A few months ago, the press reported on a system being developed at the University of Calgary called ‘Synthetic Validity’. The system promises a universal selection system for all jobs at all levels. As I am always interested in job-simplifying panaceas, I looked into it, and while it may have some promise, it appears to be a giant shared database of competencies which is a long way from selection prime time, at least in the search world.
What was more interesting is that the researcher suggested that his system could be applied in other domains concerned with ‘fit’ including the dating industry which was termed ‘sophisticated’. The online dating industry is a $1bb per year sector where companies such as Perfect Match, Chemistry, and Yahoo Personals compete using armies of experts dissecting every aspect of human chemistry from the initial ‘spark’ at the outset a relationship to the factors contributing to lifelong marital bliss. Just a few years ago market leader eHarmony shook up the sector by actually securing a patent for a technology that ‘predicts with an over 90% likelihood that its couples will end up in the top quartile of the Dyadic adjustment Scale’ Though I have no idea what that means I take it to be very good.
Given estimates that as many as 45% of all marriages fail, the online dating sector’s commitment to transform the ‘je ne sais quoi’ of human fit to a science of equations and databases holds huge promise for the organizational arena.

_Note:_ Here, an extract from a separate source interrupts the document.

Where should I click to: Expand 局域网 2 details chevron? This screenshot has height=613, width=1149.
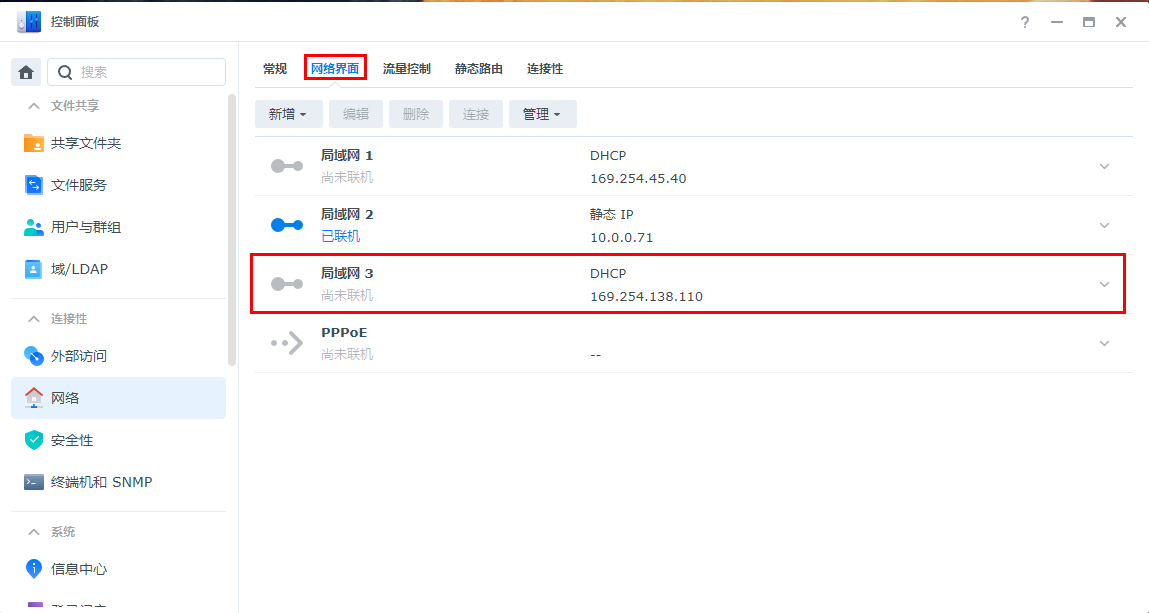(x=1104, y=226)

As a result, I decided to look at how the firm with the ‘love patent’ applies its tools to itself. eHarmony’s web site speaks to a firm committed to excellence in attracting, retaining and even motivating staff. Their mission statement refers to building lifelong relationships and organizational ‘soul mates’. As I dug deeper, there are even news releases trumpeting their employee successes, many made possible presumably by their scientifically proven techniques.
Unfortunately, the firm’s web site also catalogues press releases going back several years. In looking through these it appears that the firm has had at least three CEO changes in the past 18 months referring to ‘poor fit’ in at least one of the failures. Oh well, perhaps the love patent has a ways to go before it is ready for selection prime time…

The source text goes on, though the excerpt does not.